## Begin TEXT SHOWN

[llvm-dev] The builtins library of compiler-rt is a performance HOG^WKILLER

Wed Dec 5 03:17:54 PST 2018

"Chris Bieneman" <chris.bieneman at me.com> wrote:

>> On Dec 3, 2018, at 10:50 AM, Stefan Kanthak via llvm-dev <llvm-dev at lists.llvm.org> wrote:
>> 
>> "Craig Topper" <craig.topper at gmail.com> wrote:
>> 
>>> None of the "si" division routines will be used by x86.
>> 
>> That was my expectation too.
>> 
>>> They exist for targets that don't support the operations natively.
>>> X86 supports them natively so will never use the library functions.
>> 
>> So they SHOULD not be built (or at least not shipped) with the
>> builtins library for x86.
>
> I think you will find that down this path lies madness. Apple has
> tried for many years to limit which builtins get shipped in compiler-rt
> to just the smallest correct set to reduce the distribution size of
> clang. Over the years we've taken several different approaches, and
> they are all error prone and result in bugs. This problem stems from
> the fact that generation of builtin calls can be triggered by
> optimization settings, architecture, ABI, or the lunar cycle.
>
> Initially we (Apple) maintained per-architecture lists of builtins,
> but those lists wouldn't get updated when new builtins got added,
> and we'd get bugs often after we shipped. Then I moved to an inverted
> system where we maintained lists to exclude, allowing that all new
> builtins always got added, but that has turned out to be a mess
> because it is really hard to know if it is safe to exclude something,
> and *oh wait the compiler changed and now it isn't safe anymore*.

## End TEXT SHOWN

STATED PROBLEM A: Extract every line of the records that contains the word "right".

## Begin DATA IN THIS EXERCISE

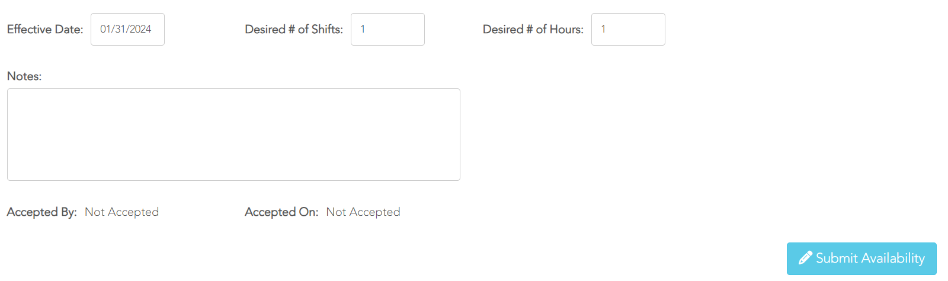Place cursor on value 1 in Shifts box
This screenshot has width=948, height=281.
(x=363, y=29)
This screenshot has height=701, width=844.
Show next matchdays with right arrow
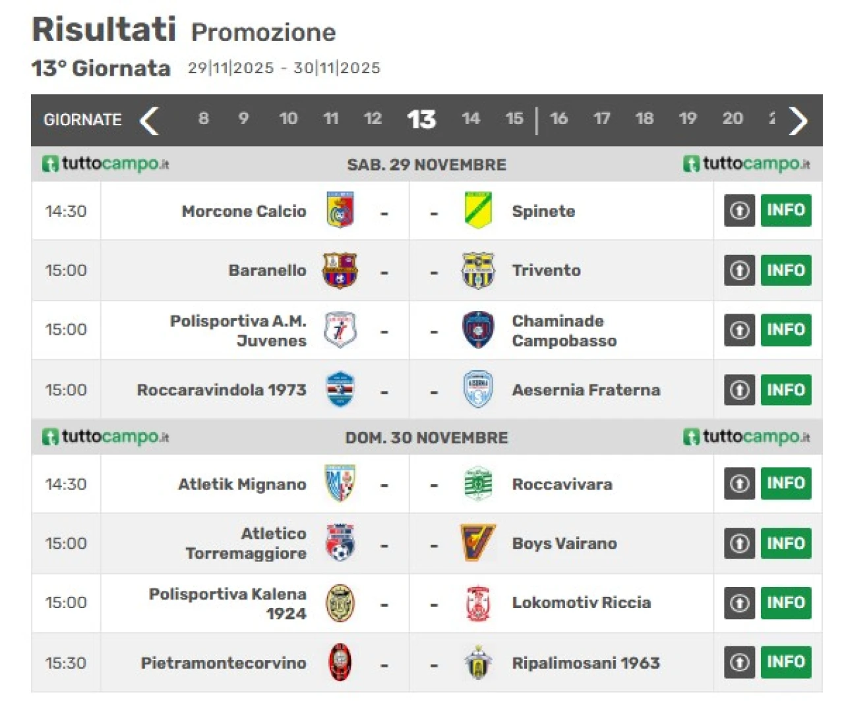798,120
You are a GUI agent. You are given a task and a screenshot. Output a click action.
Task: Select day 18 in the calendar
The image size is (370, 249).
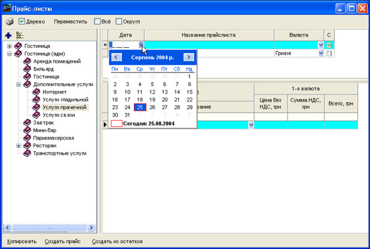(139, 99)
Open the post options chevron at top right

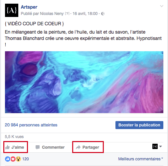click(162, 6)
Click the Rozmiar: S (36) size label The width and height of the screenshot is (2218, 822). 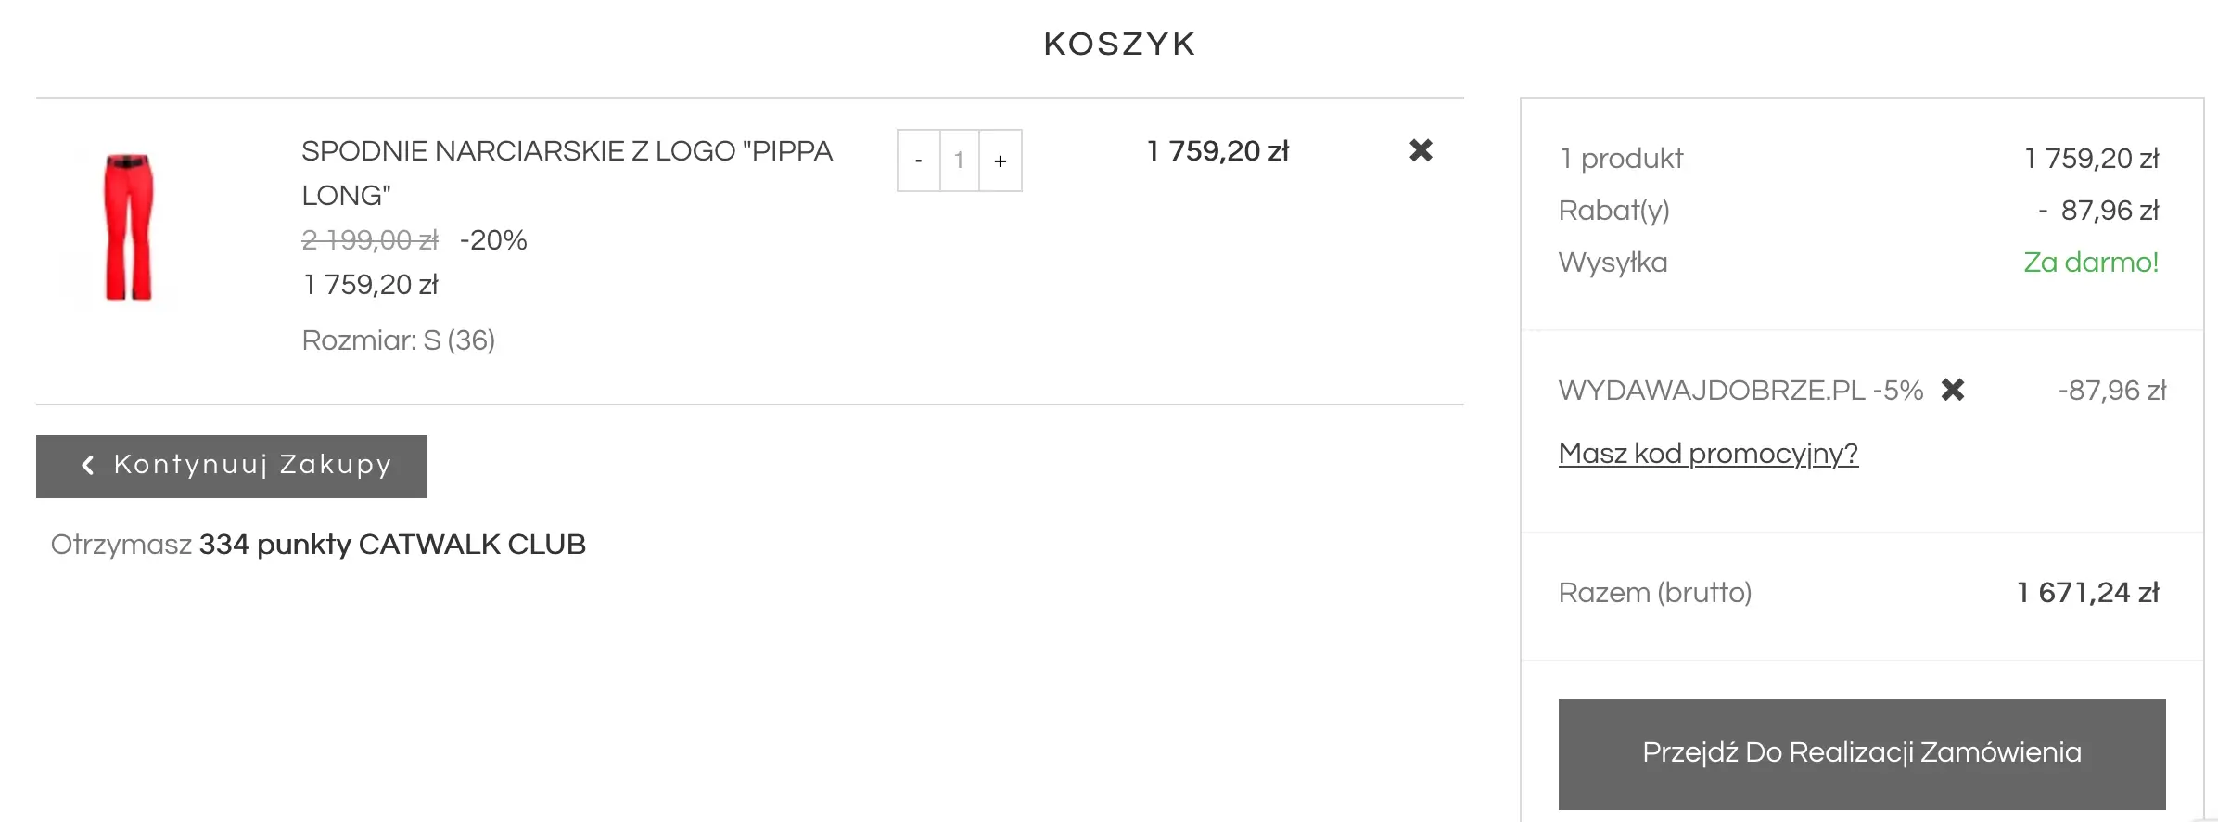[399, 340]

## End DATA IN THIS EXERCISE

STATED PROBLEM B: According to the mailing-list post about the compiler-rt builtins library, what things can trigger the generation of builtin calls? List all of them.

CORRECT RESPONSE A:
Show next matchdays with right arrow
Open the post options chevron at top right

CORRECT RESPONSE B:
- optimization settings
- architecture
- ABI
- the lunar cycle